私は、日本最大級の管楽器リペアセンターが併設された、全国に顧客を持つ楽器店にリペア技術者として勤務しています。そのため、高度な専門技術を持った先輩方に囲まれた環境で、少しでも早く1人で全ての作業を任せていただけるよう助言をいただきながらリペア業務に邁進しています。そして、接客でも手を抜くことはありません。お客様がわざわざ当店まで来店する意味を考え、接客の際には特に会話を大事にして、ご提案をさせていただくこともあります。お客様から「よい音色に変わった」「吹きやすくなった」と言っていただけたときが、やりがいを感じる瞬間です。そのことが、さらに技術の向上を目指していく原動力にもなります。
私は、小学生の頃からトランペットの演奏を続け、中学に進学して吹奏楽部に入部しました。その際、部活動でお世話になっていたリペアマンの方の高度なリペア技術を間近で見る機会があり、リペアという仕事に対する興味や憧れを持ちました。そのため、本校在学中は楽器店に足しげく通い、多種多様な楽器を見せていただいたり吹き比べをさせていただいたりと、楽器漬けの毎日を過ごしていました。そして、自身の工房を経営している講師の方々からアドバイスをいただくなど、理想とするリペアマンを描いていきました。これまでお世話になってきた方々の影響もあり、将来は学校を訪問して楽器をリペアしたいという夢も持っています。

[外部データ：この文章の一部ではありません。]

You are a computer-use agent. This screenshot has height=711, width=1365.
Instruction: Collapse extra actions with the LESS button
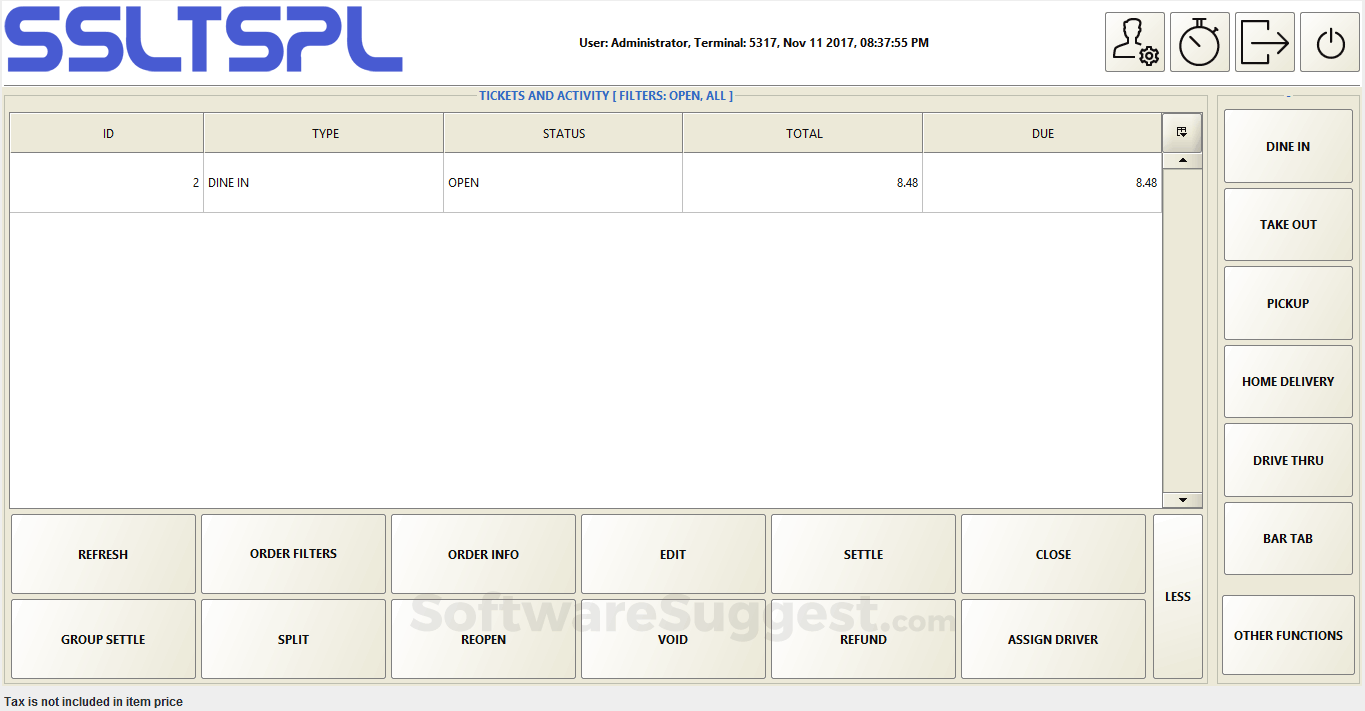[1177, 596]
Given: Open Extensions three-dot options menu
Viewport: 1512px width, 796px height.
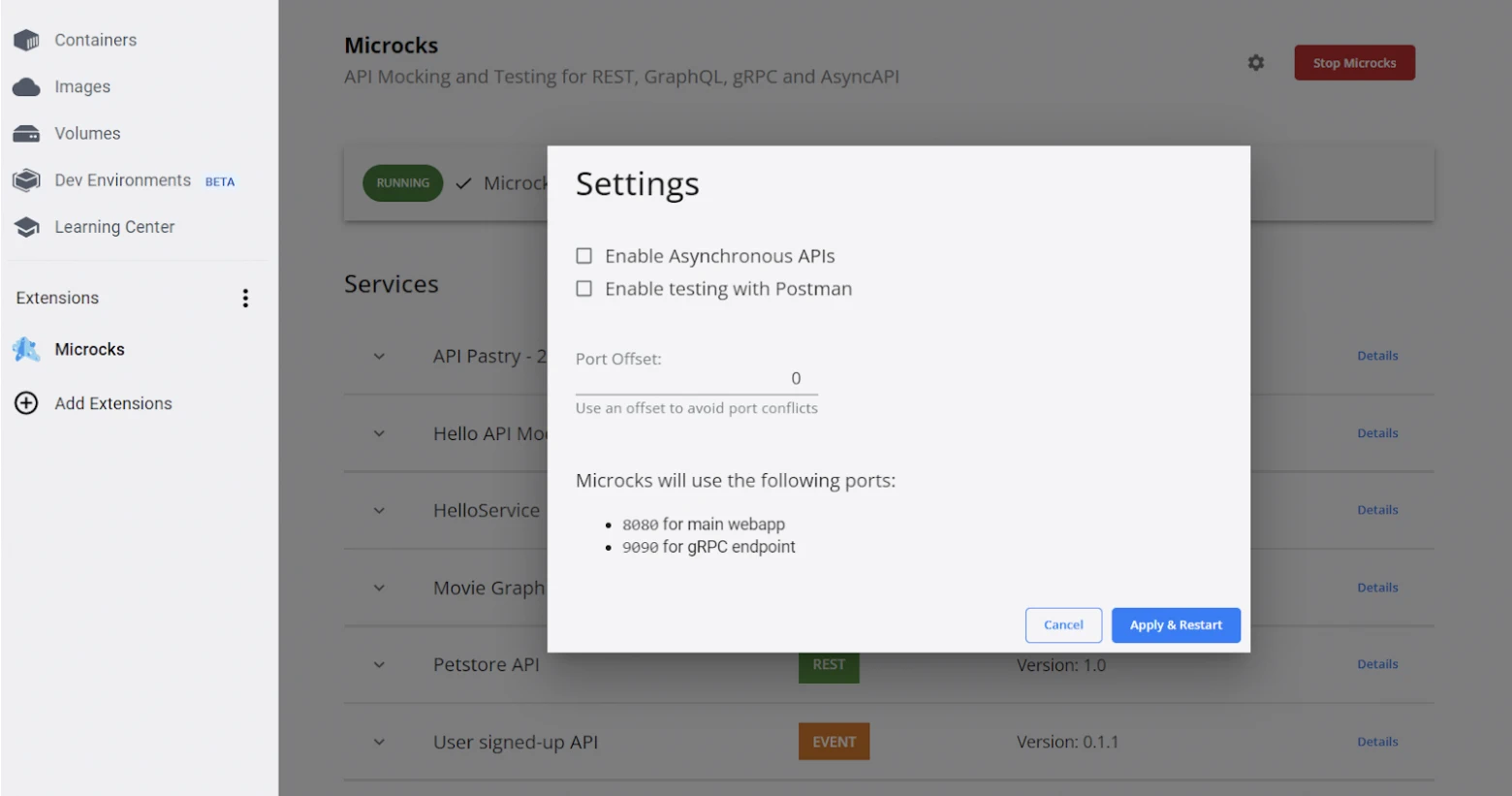Looking at the screenshot, I should pos(245,299).
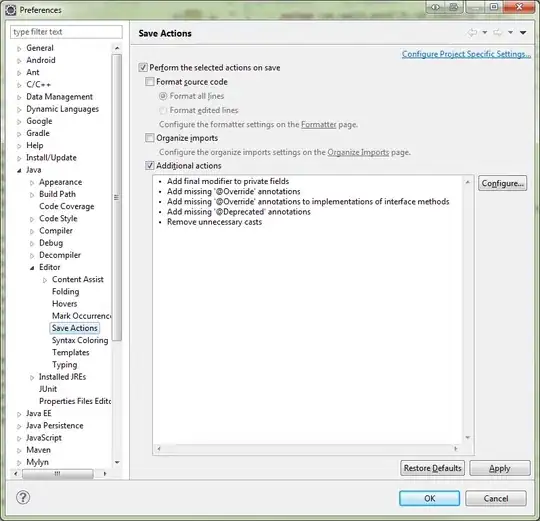Collapse the Java tree node
This screenshot has height=521, width=540.
tap(19, 170)
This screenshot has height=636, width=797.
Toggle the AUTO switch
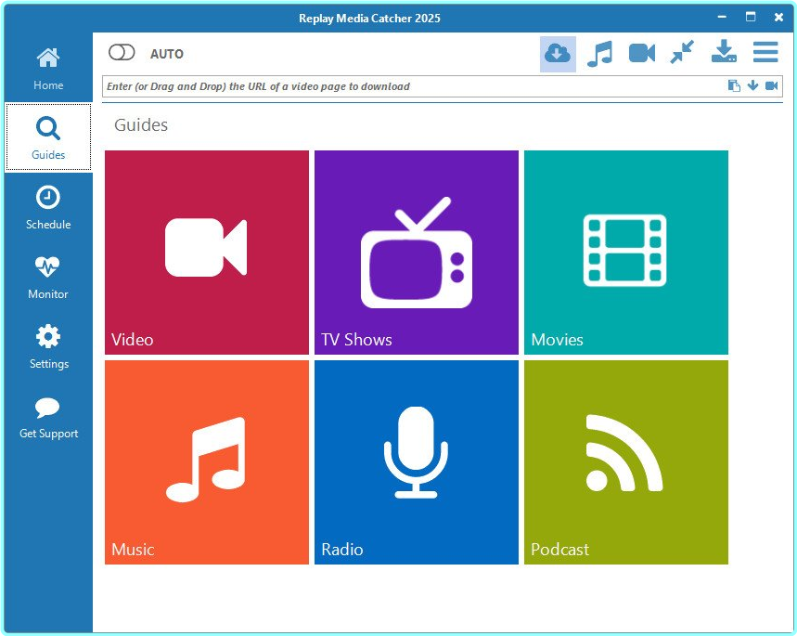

在学中、リペア技術はもちろん、楽器に関する商品の知識や歴史についても学ぶこともできました。同じ楽器でも内径の大きさなどが各メーカーで異なり、それによって音の味付けが変わります。このような知識がキィを調整する場面などで役立ち、仕事に活かされていると実感しています。加えて、楽器の歴史に関する学びを通して、さまざまな楽器の成り立ちや変遷についての教養を身につけたことで、楽器への理解をより深めることができました。特に思い出として残っているのは、トランペットを分解し、再び組み立てる実習です。とても根気が必要で、友だちと一緒に早出や居残りで練習を繰り返し、元通りの音が出たときは感動しました。
株式会社 下倉楽器 勤務/管楽器リペア科/2022年卒/1937年創業の老舗である株式会社 下倉楽器の管楽器リペアセンターにおいて、木管楽器のリペア業務と接客を担当。点検や簡単な調整はその場で行い、必要な場合はお預かりして楽器が持つ本来の実力を発揮できるようにリペアを行う。どのような人がこの仕事に向いているかを聞くと、「探究心と根気がある人だと思います。技術職なので1年や2年では技術は身につきません。コツコツと努力を続けることが大切だと思います。私も楽器に集中する毎日を過ごし、5年後ぐらいには一人前になれるように努力しています。」と語ってくれた。